* _Document text_:
○ ○ ○ ○ ○ ○ ○

I also vote for a 600T size watch. I do like the army dial design. I bought my 600T Pro almost nine years ago and it's still the watch I wear almost every day. I also have the 1000 and 1200 size watches and they just feel too top heavy compared to the 600T watches. I don't like big, top heavy watches because they are just not comfortable to me. I would be okay with a bigger around watch, just keep it thin. Just my opinion.

Wayne


----------



## Fiver Driver (Jul 10, 2009)

Anything Whiteshark!


----------



## fastward (Aug 6, 2010)

A ratcheting clasp for a BOR bracelet.


----------



## mondrayuk (May 23, 2010)

I agree and I love my 750T Sharkhunter with a black dial and orange minute hand. Perhaps it can come out with the upgraded bracelet like the new models 1500T/5000T


----------



## dbrad95 (Sep 26, 2007)

How 'bout a new GMT using the 1200t model. Single crown, skeleton GMT hand, 24h scale on the chapter ring.


----------



## Formula1980 (Mar 23, 2011)

I am also a huge fan of an ARMY reissue.

○ ○ ○ ○ ○ ○ ○

* _Recorded information_:

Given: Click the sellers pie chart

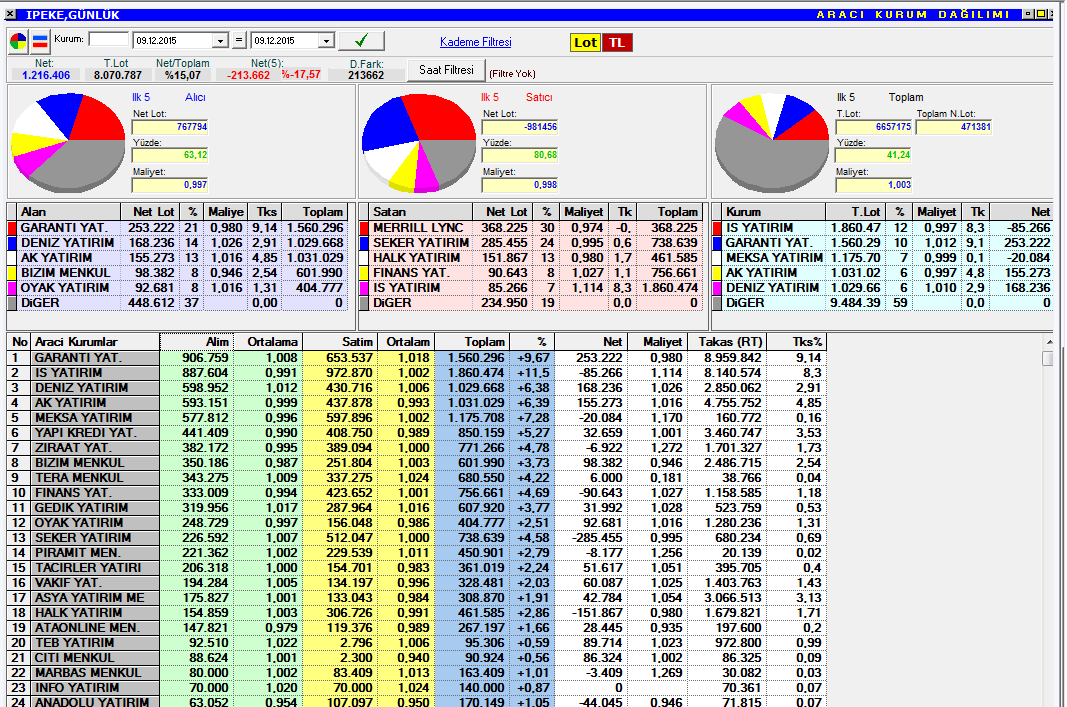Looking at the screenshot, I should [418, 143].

○ ○ ○ ○ ○ ○ ○

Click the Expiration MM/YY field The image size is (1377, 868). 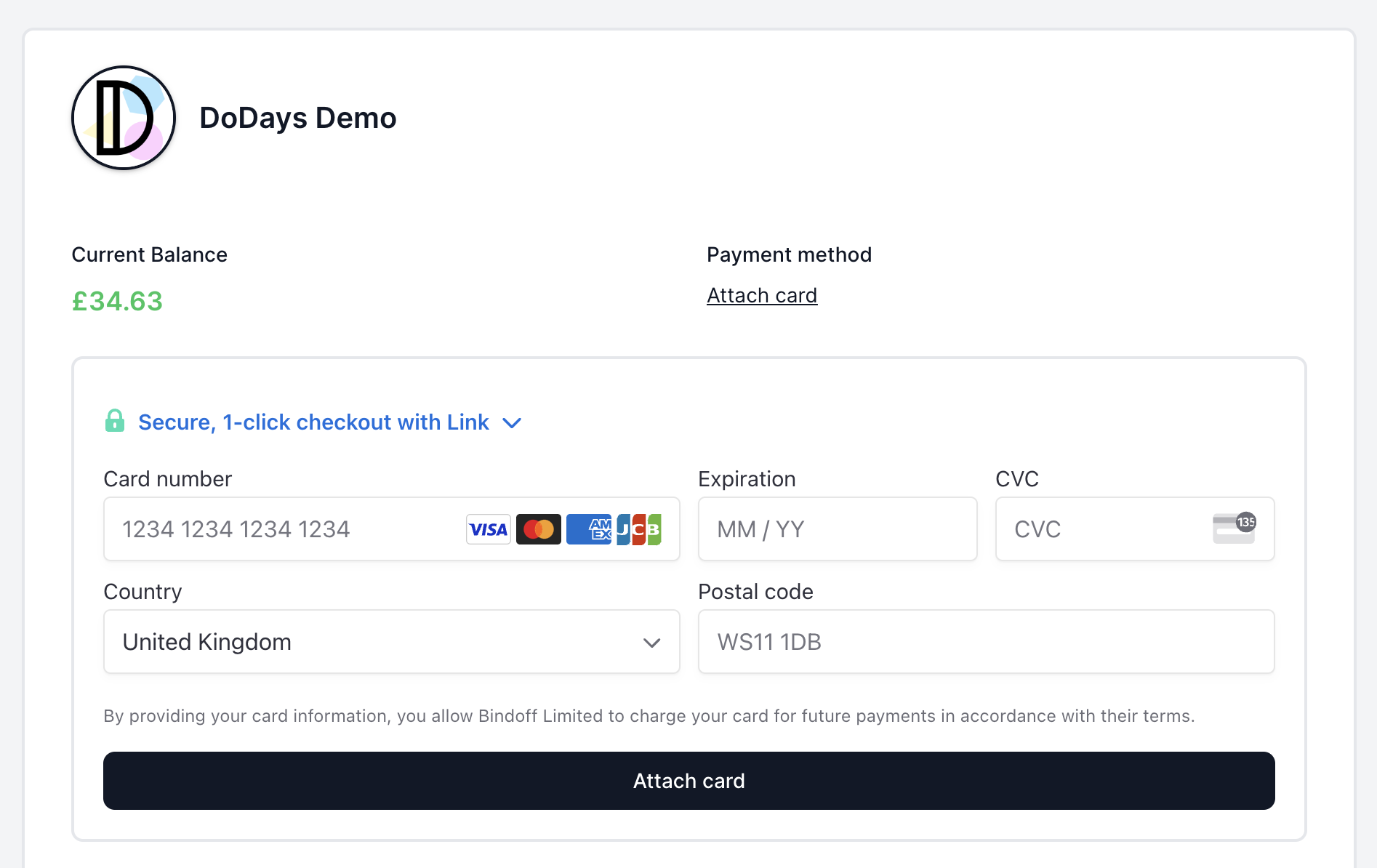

○ ○ ○ ○ ○ ○ ○

* _Instructions_:
a – Can you sum up the watch forum thread in two sentences?
b – Could you write what comes next in the watch forum thread, continuing after its last post?
The records have no connection to the watch forum thread.

* _Answers_:
a – Posters name the watches they would like to see, with one voting for a thin 600T-size watch over the top-heavy 1000 and 1200 sizes and others backing an army dial reissue or anything Whiteshark. Other ideas include a ratcheting clasp for a BOR bracelet, the upgraded bracelet of the new 1500T/5000T models for a watch like the 750T Sharkhunter, and a single-crown GMT based on the 1200T with a skeleton GMT hand and a 24h scale on the chapter ring.

b –
Nice to hear that I am not the only one that prefers the dimensions of the 600T & 1200T models. I do prefer the 600T (sold mine...regret that!) case, very comfy, and it seems that this design sits better on smaller wrists. Aesthetically, it would be wonderful to stick to the original. However, I do think that putting the date window between 4 and 5 would see that none of the lume gets 'sacrificed'. A sapphire bezel with plenty of lume would be a dream come true. Maybe even a domed sapphire crystal, likeon the 600Ts? Also, in addition to a Rice Bead bracelet, maybe also provide a set of NATO straps and a rubber Rallye style strap, sort of what Auricoste has done with their new Spirotechniques. It could sort of be the big fancy bow for the package!


----------



## 24thMED (Jun 11, 2009)

300t-graph diving star with sapphire bezel.


----------



## robannenagy (Jan 7, 2009)

750 size with a flat crystal please


----------



## Flux (Feb 2, 2007)

in a more daring way:
Doxa could take advantage of their magnificient "tonneaux" cases to produce a 'dress watch'.
I think a Doxa case with a (just à little) smaller crown and no turning bezel (and of course of a much discreet shape) + a classic dial (I mean by that: not the sub ones. With classic colors, yes I know no orange then) and a leather wrist could be fine.
It could be waterproof to 30 or 50 meters.
You can be sure that the tonneau case is the keystone of the Doxa line up.


----------



## clouser (Apr 22, 2008)

fastward said:


> A ratcheting clasp for a BOR bracelet.


+1. Bracelets with ratcheting clasps have spoiled me. EVERY bracelet should come with a ratcheting clasp!


----------



## Renival (Oct 4, 2011)

Bit of an off topic question, but still relevant to a discussion of the future. How will ETA's decision about movement supply effect Doxa?


----------



## mondrayuk (May 23, 2010)

That is a brilliant question I would like the answer to.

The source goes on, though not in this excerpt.